Exercise aim - Only the pictures are to be left out; please reproduce everything else in the data exactly.

---

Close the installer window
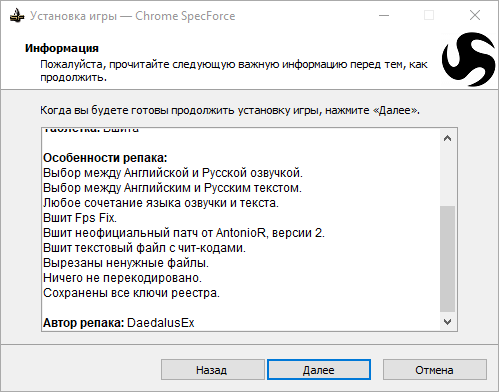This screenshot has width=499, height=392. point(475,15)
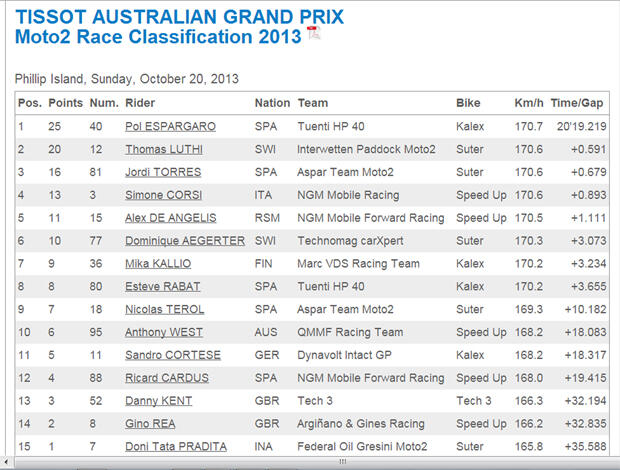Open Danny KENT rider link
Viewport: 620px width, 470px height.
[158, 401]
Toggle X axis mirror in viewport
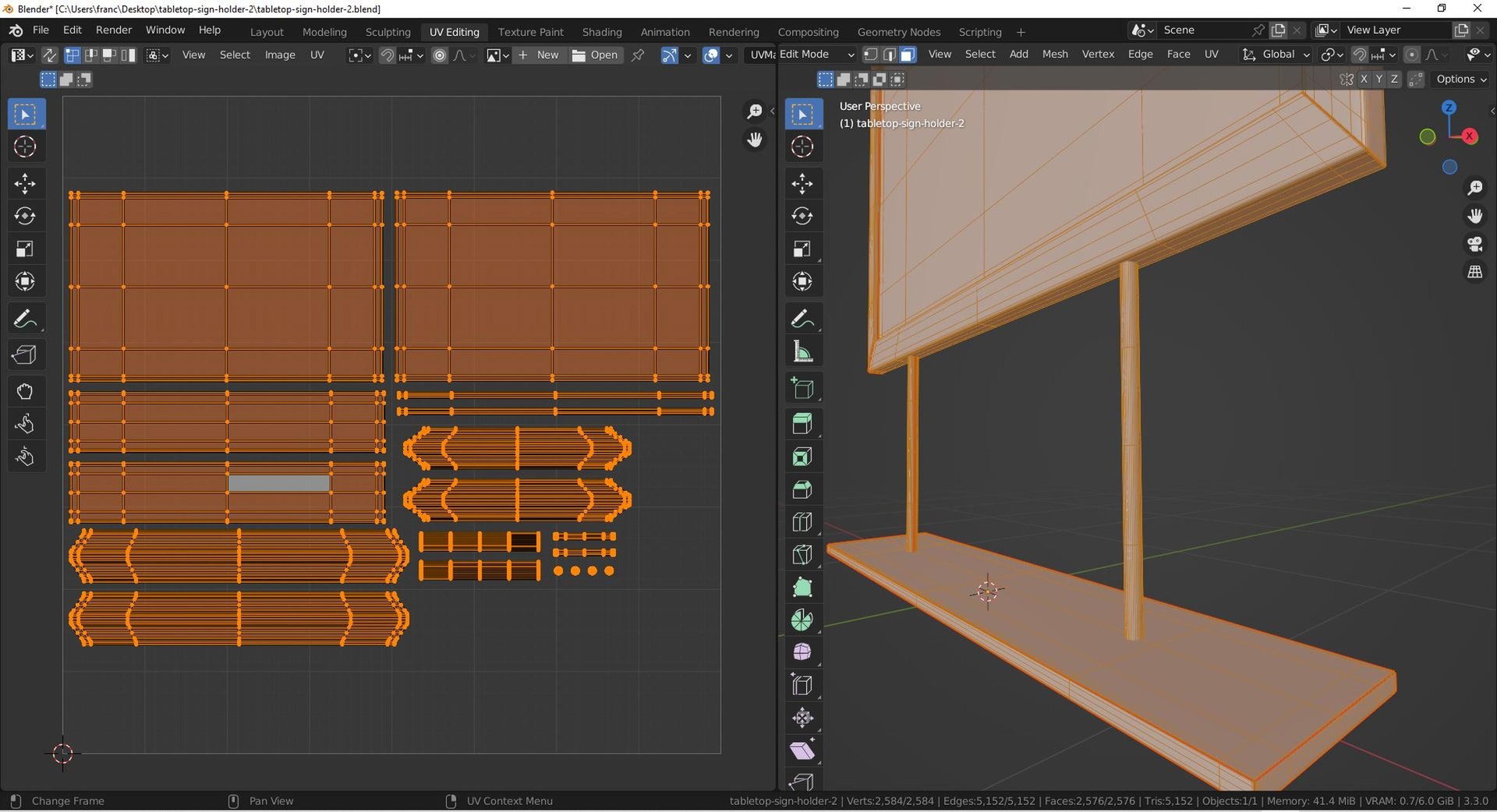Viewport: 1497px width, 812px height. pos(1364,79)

---

Exercise answer -
Close the installer window
This screenshot has width=499, height=392. point(475,15)
Open Danny KENT rider link
Viewport: 620px width, 470px height.
[158, 401]
Toggle X axis mirror in viewport
Viewport: 1497px width, 812px height. pos(1364,79)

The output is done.